Maybe there should be some diversifying away from arms sales!
Central planning and protectionism fail- see Soviets (circa 1985) and Chinese (Red).
While you think more tires should be made here, perhaps more tires should be made where the booming market for tires is headed, and where there is a greater supply of manufacturing workers (given the Chinese have lost more manufacturing jobs than we have). I'd much prefer the market determine this than you, or Obama.
Thank goodness you weren't in charge of the US in 1870, you probably would have made sure the tenement dwellers got three squares and health care while leaving the rest of the country to native americans. And we'd all be speaking German now.
You seem a bit delusional. Industrial policy and protectionism work just fine when done well. Note Japan, Korea, and China. Agreed that overly tight central planning isn't likely to work. That is because ideology taken to an extreme fails. That is what we have done with free market laissez faire.
The U.S. has to eliminate trade deficits and rejuvenate manufacturing and tech or sink lower and lower. China is not leaving things to chance. It has strict exchange controls, limits FDI, requires tech transfer, pegs its currency to its advantage, and on and on. Comparative advantage is created these days. We have to step up and play the game.
"The U.S. has to eliminate trade deficits and rejuvenate manufacturing and tech or sink lower and lower" I agree
After WWII America was at the top of its game for many decades.
But the party is over.
Do you really think we can tweak ourselves out of this?
The very last thing we need is more Bush - more Obama - spend - spend - spend - war - war - war.
Americans, thus far, have fallen for the same old bs from these broken political parties and special interests.
A change I can believe in:
Freeze all federal spending increases and at the same time federal spending is reduced by .5 % each year.
Force the taxpayers - i.e. the voters to pay for what these politicians
are actually spending - as they spend it.
A couple election cycles of reality will help the voter decide who best to
govern.
That is how you get honest government.
unless and until the govenment can reduce federal spending by 1% each year.
I disagree. Much of our prosperity can be traced to our large and innovative infrastructure. Much of that infrastructure was built through the use of debt. Debt can be a useful tool. To ignore the usefullness of debt, appropriately used, is to ignore basic financing and investing knowledge.

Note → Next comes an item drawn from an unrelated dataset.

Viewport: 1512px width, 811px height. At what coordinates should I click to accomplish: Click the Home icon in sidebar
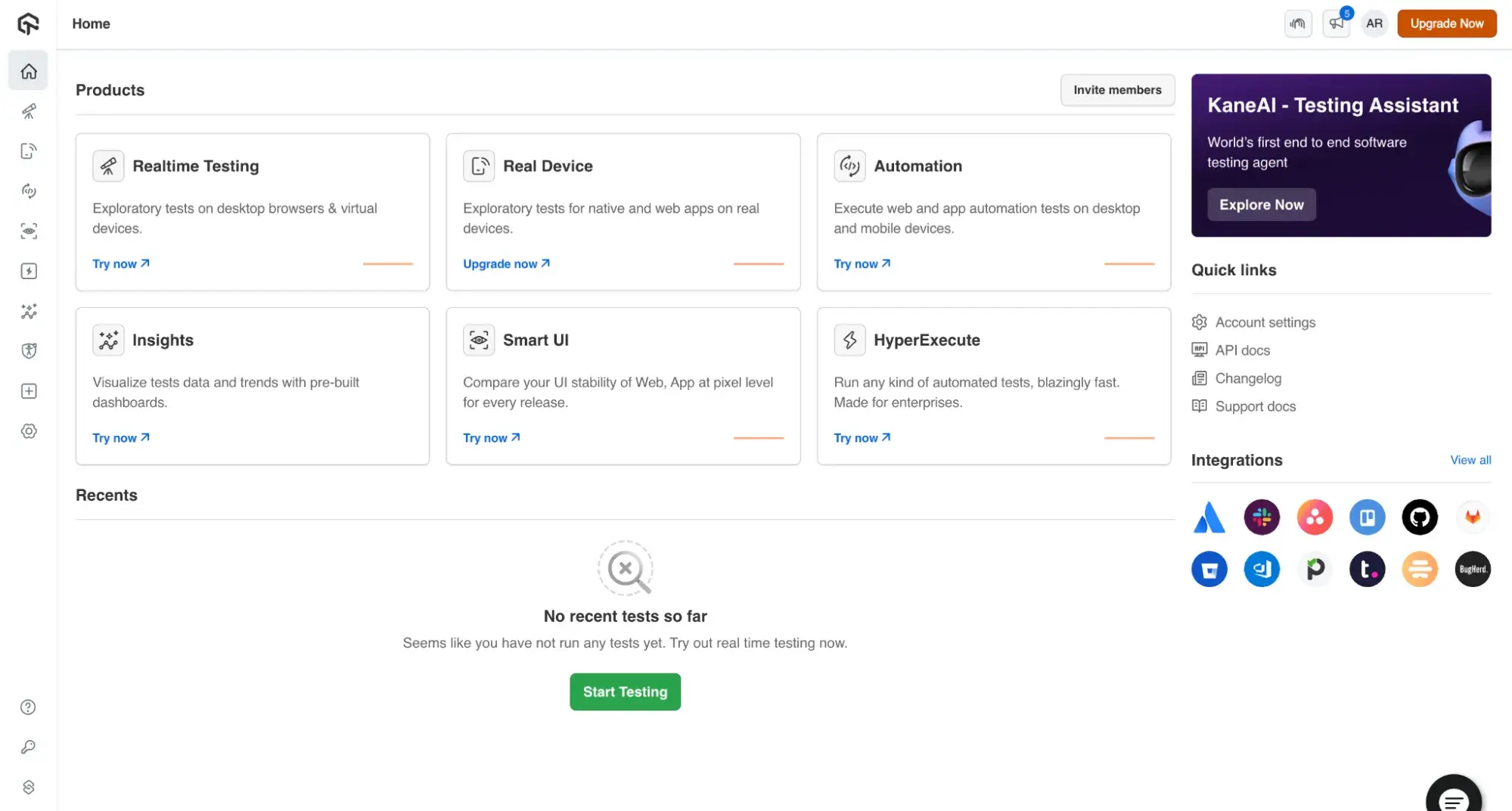(29, 71)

" Much of our prosperity can be traced to our large and innovative infrastructure. Much of that infrastructure was built through the use of debt."
Excellent, I agree.
All this is true but you need to add the idea of environment. Corporate America abandoned manufacturing in America when environmental restrictions got teeth. Clean air and water made them flee. The solution is not to weaken our environmental laws but to get the Chinese to take responsibility for the pollution they create especially CO2. If the planet has sensible rules that are universal it will make moving manufacturing less appealing.